▶ [TASK]: Output as a JSON list of strings the lines of the listing beginning with the line containing "Identify the location of source-ring." and continuing through the line containing "y-axis-title: Resistivity index, RI", one string per line, skipping blank lines.

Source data
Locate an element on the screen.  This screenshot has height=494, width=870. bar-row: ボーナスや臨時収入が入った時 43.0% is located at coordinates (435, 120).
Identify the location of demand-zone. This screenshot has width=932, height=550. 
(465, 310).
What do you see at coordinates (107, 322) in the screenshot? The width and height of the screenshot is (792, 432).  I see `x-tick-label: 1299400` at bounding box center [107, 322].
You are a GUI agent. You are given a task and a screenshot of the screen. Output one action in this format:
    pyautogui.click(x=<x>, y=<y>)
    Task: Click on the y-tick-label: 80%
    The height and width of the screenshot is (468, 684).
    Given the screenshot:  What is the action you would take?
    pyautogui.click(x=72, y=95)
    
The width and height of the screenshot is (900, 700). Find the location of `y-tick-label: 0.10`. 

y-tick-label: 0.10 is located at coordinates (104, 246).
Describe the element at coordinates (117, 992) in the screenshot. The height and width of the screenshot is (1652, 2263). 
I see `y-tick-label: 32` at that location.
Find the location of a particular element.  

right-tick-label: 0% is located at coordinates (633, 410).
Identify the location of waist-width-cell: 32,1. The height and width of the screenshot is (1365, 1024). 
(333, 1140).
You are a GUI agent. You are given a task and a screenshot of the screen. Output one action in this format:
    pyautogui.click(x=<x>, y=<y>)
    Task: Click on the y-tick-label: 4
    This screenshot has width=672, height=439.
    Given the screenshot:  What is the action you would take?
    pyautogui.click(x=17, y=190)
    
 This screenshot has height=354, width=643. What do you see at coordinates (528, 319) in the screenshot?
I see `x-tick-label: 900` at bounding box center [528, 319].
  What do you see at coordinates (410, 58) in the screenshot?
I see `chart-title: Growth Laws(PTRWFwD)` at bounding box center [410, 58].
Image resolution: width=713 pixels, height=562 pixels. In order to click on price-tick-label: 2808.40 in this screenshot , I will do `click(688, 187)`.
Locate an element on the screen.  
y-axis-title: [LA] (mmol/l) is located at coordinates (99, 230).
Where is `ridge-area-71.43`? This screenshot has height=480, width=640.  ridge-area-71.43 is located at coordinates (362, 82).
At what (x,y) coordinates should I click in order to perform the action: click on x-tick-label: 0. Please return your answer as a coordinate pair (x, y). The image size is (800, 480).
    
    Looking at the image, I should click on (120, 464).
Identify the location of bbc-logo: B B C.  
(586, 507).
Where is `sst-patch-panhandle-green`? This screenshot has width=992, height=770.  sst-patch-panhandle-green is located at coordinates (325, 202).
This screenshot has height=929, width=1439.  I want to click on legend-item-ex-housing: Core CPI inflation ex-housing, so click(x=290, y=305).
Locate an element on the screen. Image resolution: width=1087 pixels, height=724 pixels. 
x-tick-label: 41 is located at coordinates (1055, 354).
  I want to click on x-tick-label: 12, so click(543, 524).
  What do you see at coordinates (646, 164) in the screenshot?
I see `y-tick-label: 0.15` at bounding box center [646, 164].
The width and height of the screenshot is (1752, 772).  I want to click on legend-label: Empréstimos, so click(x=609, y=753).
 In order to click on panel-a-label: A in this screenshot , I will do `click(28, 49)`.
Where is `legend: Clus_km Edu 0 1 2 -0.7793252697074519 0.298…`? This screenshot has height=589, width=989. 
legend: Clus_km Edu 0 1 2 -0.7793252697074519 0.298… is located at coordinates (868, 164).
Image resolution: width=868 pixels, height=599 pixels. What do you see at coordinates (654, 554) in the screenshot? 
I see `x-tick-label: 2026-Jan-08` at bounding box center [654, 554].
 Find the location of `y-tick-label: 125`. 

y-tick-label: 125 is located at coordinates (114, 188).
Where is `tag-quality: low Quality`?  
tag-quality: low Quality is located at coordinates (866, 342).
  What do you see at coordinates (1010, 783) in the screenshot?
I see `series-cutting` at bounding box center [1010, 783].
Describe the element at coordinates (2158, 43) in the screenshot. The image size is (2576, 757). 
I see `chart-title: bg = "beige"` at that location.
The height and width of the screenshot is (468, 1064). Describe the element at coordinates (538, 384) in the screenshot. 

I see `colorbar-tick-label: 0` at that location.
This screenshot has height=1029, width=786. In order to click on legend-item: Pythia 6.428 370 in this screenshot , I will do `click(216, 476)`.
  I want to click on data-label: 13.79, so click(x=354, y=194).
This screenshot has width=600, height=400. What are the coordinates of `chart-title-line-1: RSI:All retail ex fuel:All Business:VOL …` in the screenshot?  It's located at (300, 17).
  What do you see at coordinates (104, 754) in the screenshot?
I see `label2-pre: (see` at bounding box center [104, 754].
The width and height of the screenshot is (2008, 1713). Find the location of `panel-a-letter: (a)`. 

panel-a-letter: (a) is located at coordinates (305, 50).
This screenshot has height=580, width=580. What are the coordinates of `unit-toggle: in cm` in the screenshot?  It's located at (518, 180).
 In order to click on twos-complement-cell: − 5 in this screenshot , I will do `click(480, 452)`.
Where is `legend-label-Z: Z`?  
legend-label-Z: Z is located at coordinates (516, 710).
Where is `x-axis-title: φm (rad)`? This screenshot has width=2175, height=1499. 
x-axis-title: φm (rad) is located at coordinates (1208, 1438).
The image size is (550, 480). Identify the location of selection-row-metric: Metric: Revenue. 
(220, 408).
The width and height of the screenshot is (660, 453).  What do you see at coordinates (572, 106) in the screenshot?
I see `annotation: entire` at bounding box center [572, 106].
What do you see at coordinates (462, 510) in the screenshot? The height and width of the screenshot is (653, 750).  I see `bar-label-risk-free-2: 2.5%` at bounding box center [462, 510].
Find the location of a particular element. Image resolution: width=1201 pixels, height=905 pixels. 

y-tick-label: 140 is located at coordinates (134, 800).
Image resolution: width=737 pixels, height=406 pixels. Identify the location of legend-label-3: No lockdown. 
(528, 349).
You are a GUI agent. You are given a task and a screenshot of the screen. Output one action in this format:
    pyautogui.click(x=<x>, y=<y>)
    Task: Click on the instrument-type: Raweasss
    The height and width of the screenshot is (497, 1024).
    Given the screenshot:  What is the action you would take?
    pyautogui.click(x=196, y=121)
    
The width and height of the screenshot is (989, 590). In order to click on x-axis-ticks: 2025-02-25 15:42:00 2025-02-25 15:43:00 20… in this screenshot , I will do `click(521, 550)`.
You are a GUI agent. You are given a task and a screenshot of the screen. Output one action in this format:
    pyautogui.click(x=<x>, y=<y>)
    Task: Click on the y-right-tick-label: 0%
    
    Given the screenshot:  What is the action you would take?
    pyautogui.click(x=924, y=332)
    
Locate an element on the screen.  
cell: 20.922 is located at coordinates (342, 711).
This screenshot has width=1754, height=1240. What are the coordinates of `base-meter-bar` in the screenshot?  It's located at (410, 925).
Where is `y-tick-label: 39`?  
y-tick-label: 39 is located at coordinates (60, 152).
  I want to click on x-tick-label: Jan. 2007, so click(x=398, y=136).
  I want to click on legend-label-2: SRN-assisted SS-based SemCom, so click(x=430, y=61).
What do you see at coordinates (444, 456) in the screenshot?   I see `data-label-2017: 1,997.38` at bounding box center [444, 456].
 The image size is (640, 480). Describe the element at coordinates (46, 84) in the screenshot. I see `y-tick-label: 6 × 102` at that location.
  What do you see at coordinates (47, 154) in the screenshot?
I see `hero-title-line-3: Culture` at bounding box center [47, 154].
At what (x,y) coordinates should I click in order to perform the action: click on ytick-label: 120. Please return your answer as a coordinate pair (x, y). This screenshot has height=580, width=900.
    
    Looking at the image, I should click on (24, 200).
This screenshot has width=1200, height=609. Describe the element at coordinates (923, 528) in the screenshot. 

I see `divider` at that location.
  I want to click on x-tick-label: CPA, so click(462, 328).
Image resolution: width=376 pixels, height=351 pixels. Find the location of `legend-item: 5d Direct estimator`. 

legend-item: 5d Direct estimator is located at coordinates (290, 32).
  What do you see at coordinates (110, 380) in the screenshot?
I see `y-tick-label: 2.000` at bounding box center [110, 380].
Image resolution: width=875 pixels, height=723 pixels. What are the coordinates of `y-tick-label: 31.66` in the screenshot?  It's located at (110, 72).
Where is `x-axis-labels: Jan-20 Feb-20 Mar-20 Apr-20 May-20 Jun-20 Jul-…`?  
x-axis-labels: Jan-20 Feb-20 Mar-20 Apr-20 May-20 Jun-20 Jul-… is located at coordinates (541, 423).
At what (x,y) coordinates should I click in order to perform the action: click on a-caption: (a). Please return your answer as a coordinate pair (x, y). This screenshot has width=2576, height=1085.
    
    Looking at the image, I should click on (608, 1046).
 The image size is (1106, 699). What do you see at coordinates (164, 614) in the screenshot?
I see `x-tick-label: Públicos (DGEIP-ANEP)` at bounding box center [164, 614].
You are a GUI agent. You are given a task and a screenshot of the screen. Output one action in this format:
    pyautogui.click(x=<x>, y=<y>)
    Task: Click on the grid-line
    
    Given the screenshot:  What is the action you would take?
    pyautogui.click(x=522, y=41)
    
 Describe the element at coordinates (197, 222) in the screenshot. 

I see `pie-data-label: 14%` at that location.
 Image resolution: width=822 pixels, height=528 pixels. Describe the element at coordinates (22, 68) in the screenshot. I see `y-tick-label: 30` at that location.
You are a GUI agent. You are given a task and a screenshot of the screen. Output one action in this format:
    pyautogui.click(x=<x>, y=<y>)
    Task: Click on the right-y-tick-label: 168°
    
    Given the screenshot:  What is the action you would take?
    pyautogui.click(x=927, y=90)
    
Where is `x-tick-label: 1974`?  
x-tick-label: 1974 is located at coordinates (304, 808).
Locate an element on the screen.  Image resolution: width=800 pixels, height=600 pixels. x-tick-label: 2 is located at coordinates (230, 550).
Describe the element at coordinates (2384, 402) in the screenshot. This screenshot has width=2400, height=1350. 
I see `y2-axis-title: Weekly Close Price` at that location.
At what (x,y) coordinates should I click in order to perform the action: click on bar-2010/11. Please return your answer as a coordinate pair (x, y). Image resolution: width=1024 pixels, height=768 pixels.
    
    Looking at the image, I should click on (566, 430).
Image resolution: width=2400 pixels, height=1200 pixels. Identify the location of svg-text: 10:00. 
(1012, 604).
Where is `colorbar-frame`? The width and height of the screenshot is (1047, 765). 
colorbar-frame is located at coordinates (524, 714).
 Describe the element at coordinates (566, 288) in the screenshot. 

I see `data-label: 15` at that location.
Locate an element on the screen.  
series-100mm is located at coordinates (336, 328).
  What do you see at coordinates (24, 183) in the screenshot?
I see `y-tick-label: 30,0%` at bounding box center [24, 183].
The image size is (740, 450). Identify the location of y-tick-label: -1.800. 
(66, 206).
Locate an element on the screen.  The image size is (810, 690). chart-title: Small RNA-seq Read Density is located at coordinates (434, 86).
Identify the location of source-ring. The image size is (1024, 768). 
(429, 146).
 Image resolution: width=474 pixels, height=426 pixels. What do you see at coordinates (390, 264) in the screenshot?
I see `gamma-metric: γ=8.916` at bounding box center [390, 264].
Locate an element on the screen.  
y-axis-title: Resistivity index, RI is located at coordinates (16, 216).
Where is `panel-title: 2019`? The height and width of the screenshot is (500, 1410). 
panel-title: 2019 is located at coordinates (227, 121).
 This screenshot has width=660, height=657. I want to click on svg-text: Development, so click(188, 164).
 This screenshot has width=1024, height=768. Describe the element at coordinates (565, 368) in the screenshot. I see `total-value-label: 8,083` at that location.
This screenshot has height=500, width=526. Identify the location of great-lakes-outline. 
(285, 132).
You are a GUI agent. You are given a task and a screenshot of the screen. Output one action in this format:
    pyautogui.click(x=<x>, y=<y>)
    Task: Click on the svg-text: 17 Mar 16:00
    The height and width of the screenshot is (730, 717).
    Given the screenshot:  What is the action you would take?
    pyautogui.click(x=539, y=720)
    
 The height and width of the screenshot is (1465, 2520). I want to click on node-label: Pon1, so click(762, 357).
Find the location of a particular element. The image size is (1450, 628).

▶ [SOLUTION TO THIS EXERCISE]:
[
  "Identify the location of source-ring. The image size is (1024, 768). ",
  "(429, 146).",
  " Image resolution: width=474 pixels, height=426 pixels. What do you see at coordinates (390, 264) in the screenshot?",
  "I see `gamma-metric: γ=8.916` at bounding box center [390, 264].",
  "Locate an element on the screen.  ",
  "y-axis-title: Resistivity index, RI is located at coordinates (16, 216)."
]